Exercise description: From the data that follows, set down exactly the lines from the one with "Playlists (268, 24)" through the one with "Privacy Policy (460, 678)", counting both. Pictures stay out.

Records from a collection
______________________________

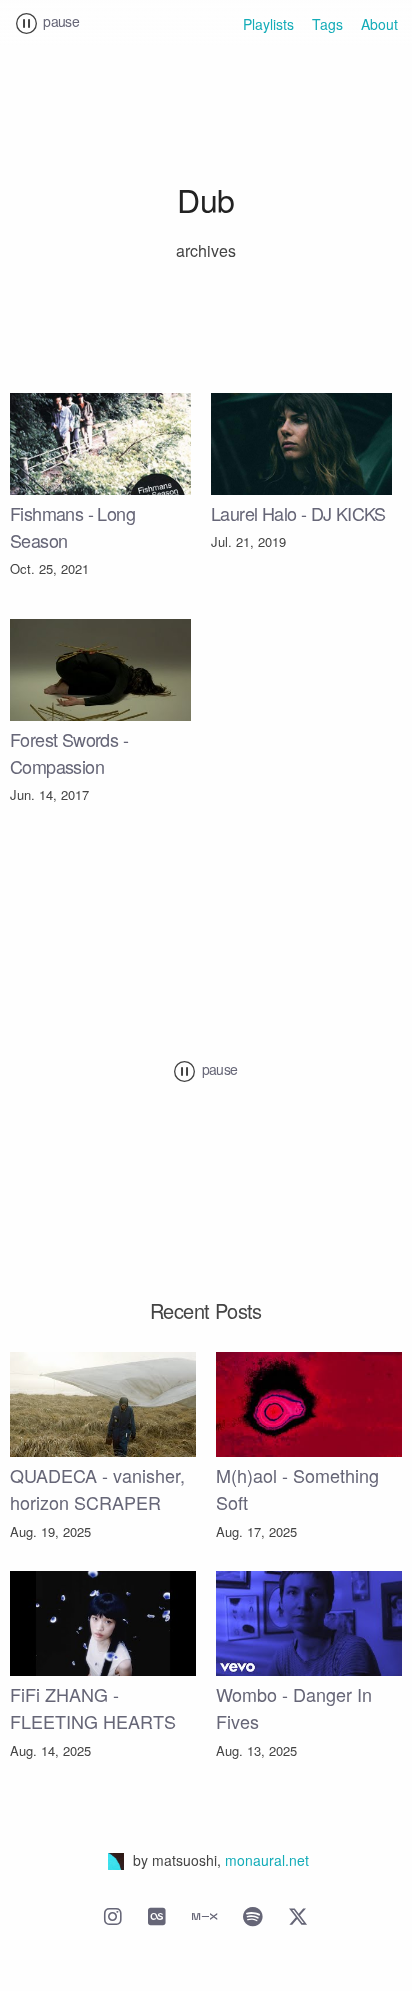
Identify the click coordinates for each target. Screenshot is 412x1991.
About (379, 24)
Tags (327, 24)
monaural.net (267, 1860)
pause (59, 21)
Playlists (268, 24)
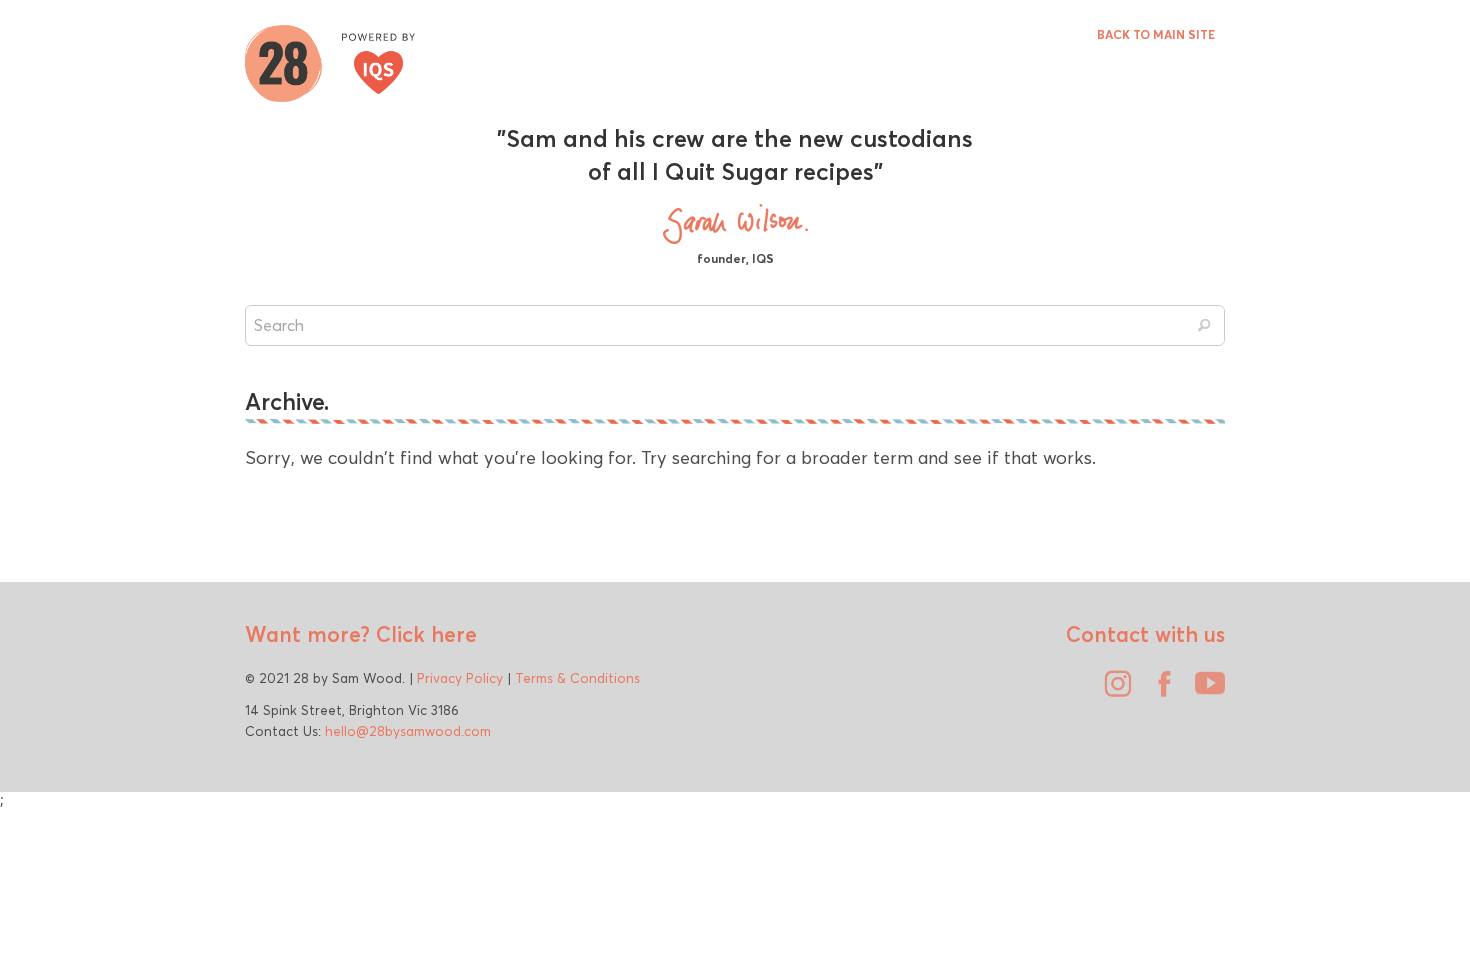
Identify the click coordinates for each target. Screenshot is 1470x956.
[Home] (330, 61)
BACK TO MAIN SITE (1156, 34)
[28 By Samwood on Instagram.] (1113, 691)
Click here (423, 634)
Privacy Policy (460, 678)
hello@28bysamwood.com (408, 731)
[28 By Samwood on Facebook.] (1159, 691)
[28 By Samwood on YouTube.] (1205, 691)
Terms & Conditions (577, 678)
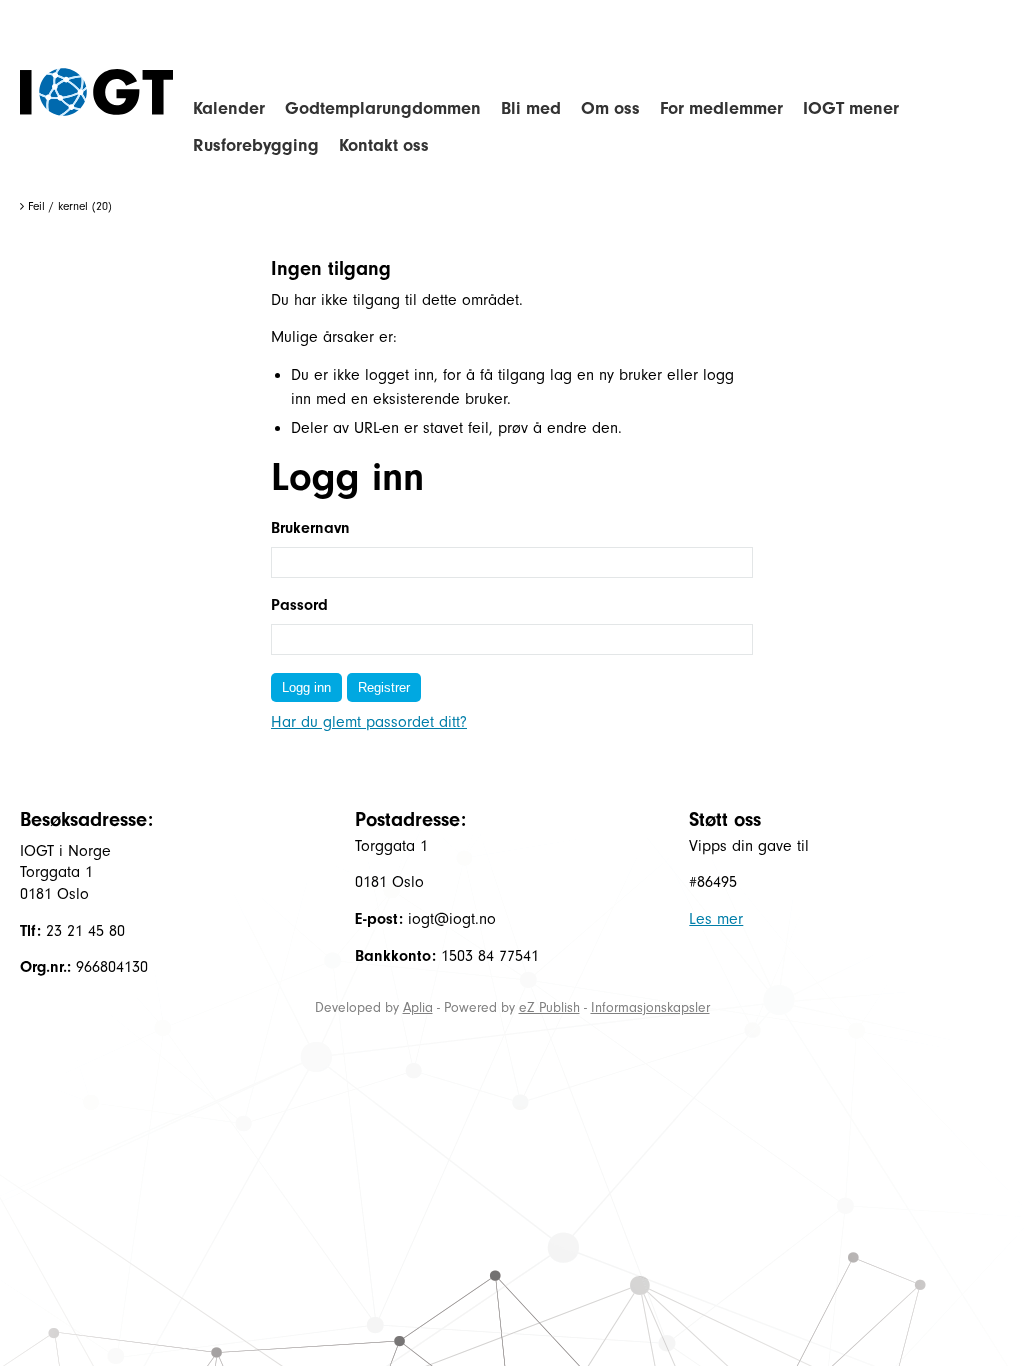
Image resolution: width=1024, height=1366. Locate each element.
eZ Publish (549, 1007)
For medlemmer (721, 108)
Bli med (531, 108)
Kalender (229, 108)
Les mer (716, 919)
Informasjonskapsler (650, 1007)
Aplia (418, 1007)
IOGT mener (851, 108)
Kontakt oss (384, 145)
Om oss (610, 108)
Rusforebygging (256, 145)
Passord (299, 605)
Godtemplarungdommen (383, 108)
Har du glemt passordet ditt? (369, 722)
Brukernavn (310, 528)
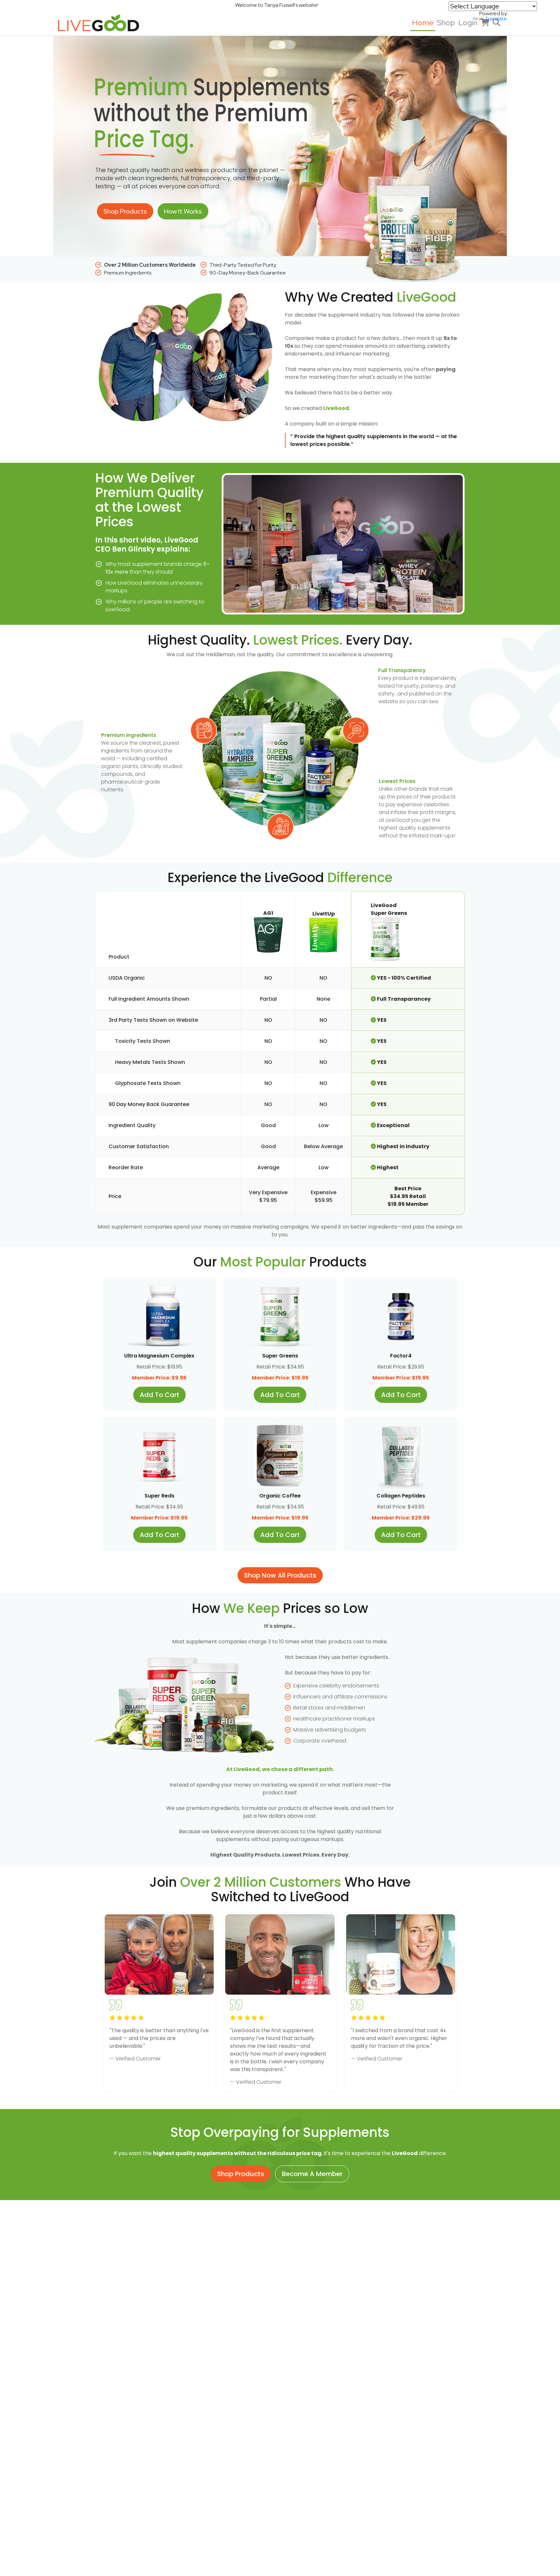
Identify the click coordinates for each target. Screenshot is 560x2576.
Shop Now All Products (280, 1575)
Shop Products (125, 211)
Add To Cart (159, 1394)
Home (423, 22)
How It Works (183, 211)
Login (467, 22)
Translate (496, 18)
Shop (446, 22)
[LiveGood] (103, 23)
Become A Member (312, 2173)
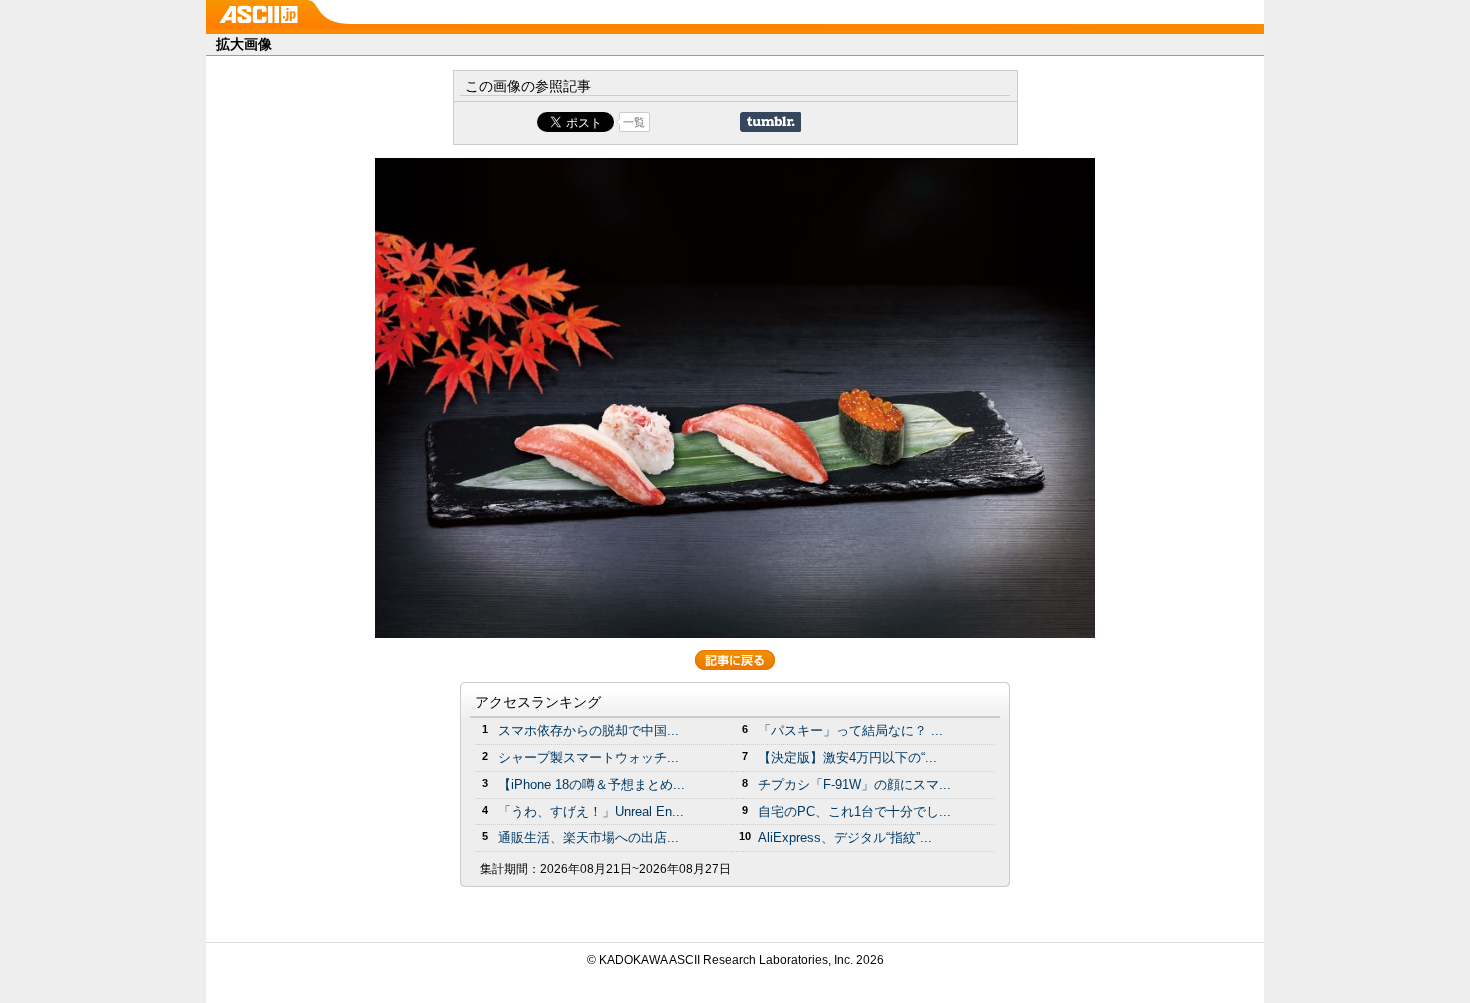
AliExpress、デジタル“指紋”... (845, 837)
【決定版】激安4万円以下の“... (847, 757)
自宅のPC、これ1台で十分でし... (854, 811)
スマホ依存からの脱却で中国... (588, 730)
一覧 (634, 122)
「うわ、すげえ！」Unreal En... (591, 811)
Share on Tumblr (770, 122)
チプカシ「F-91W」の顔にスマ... (854, 784)
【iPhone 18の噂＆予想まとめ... (591, 784)
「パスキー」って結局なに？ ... (850, 730)
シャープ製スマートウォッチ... (588, 757)
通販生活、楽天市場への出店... (588, 837)
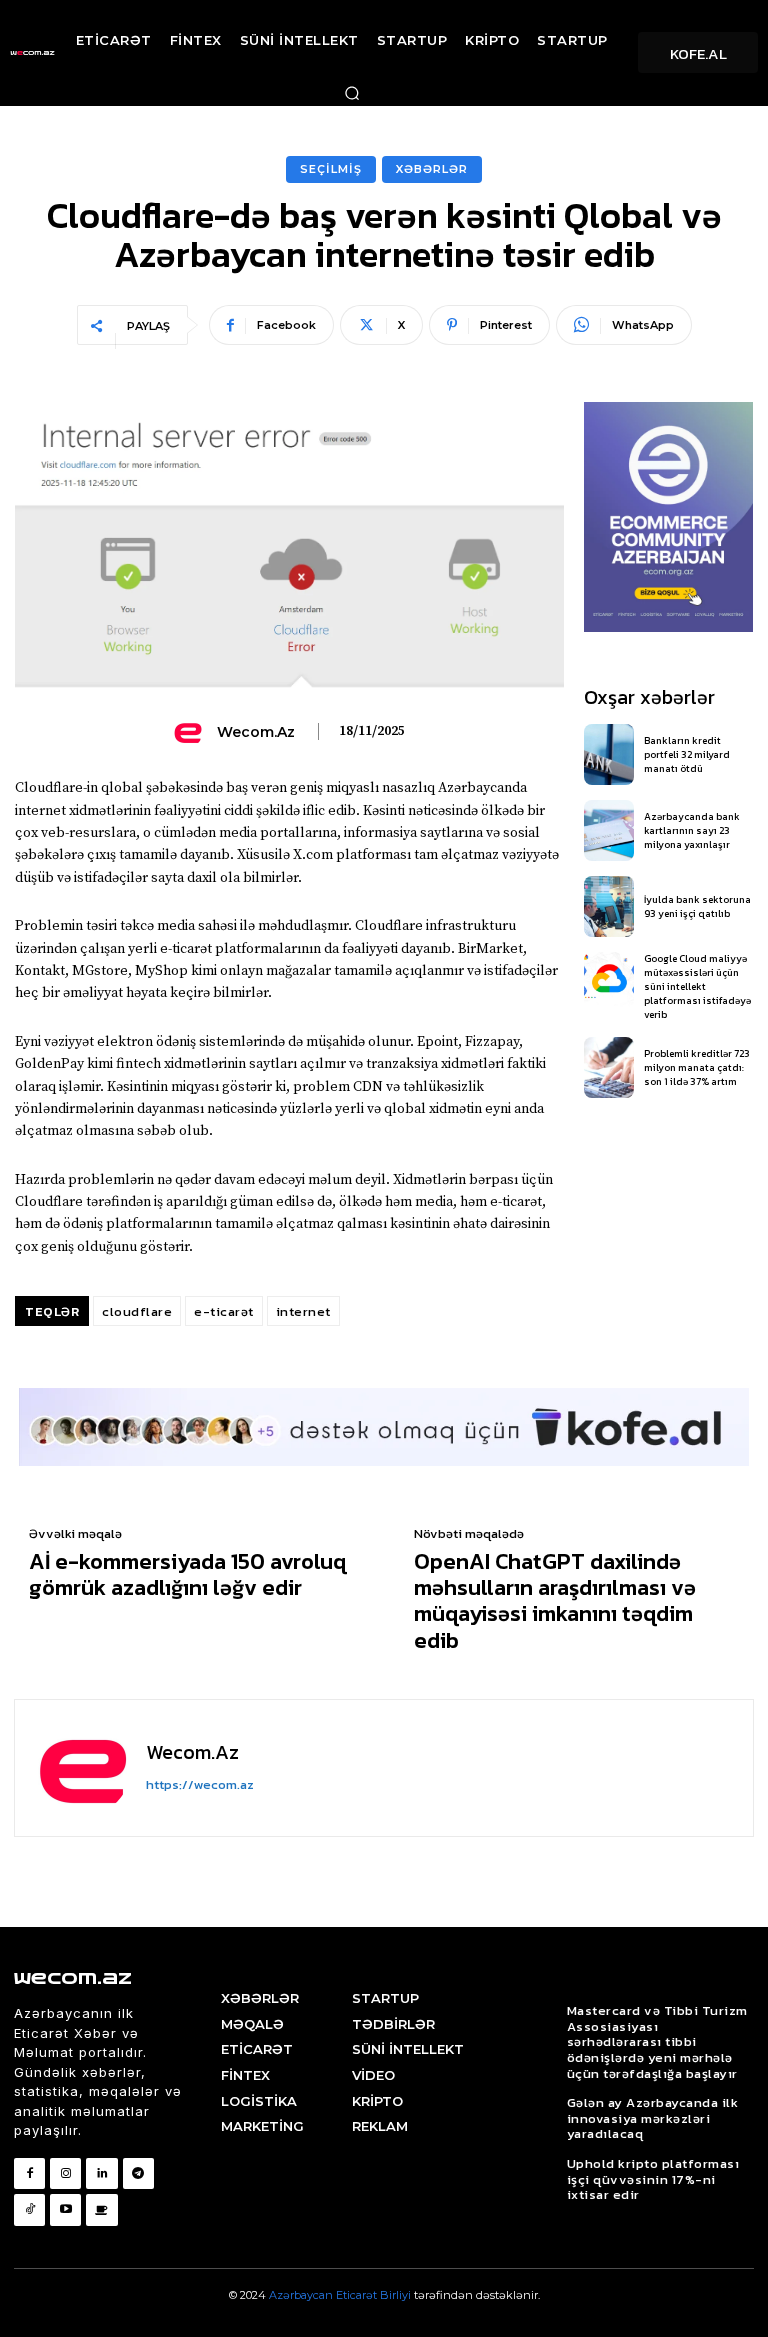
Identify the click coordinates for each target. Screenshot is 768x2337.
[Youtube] (65, 2209)
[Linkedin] (101, 2173)
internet (303, 1311)
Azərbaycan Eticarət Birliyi (341, 2295)
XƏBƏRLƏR (432, 169)
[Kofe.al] (101, 2209)
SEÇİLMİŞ (331, 169)
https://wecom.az (200, 1784)
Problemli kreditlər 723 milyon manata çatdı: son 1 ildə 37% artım (697, 1067)
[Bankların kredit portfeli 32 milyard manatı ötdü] (609, 754)
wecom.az (256, 732)
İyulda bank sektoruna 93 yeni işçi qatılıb (697, 906)
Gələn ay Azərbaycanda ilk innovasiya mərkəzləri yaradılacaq (653, 2118)
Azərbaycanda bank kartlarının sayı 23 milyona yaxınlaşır (692, 830)
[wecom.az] (191, 732)
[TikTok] (29, 2209)
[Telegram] (138, 2173)
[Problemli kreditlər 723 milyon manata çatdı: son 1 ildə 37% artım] (609, 1067)
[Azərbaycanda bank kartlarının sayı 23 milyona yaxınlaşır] (609, 830)
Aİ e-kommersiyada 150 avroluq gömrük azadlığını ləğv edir (187, 1575)
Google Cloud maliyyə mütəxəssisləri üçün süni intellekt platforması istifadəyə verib (697, 986)
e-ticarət (224, 1311)
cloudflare (137, 1311)
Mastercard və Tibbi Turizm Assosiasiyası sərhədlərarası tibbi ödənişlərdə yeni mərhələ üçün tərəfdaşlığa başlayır (657, 2041)
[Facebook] (29, 2173)
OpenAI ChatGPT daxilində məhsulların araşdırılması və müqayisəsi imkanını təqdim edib (555, 1602)
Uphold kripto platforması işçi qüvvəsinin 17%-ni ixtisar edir (653, 2179)
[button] (352, 93)
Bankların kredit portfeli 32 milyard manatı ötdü (687, 754)
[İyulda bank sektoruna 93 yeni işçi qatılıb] (609, 906)
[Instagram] (65, 2173)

______________________________

Answer:
Playlists (268, 24)
Identify the click coordinates for each target. Screenshot is 1470x956.
[Home] (330, 61)
BACK TO MAIN SITE (1156, 34)
[28 By Samwood on Instagram.] (1113, 691)
Click here (423, 634)
Privacy Policy (460, 678)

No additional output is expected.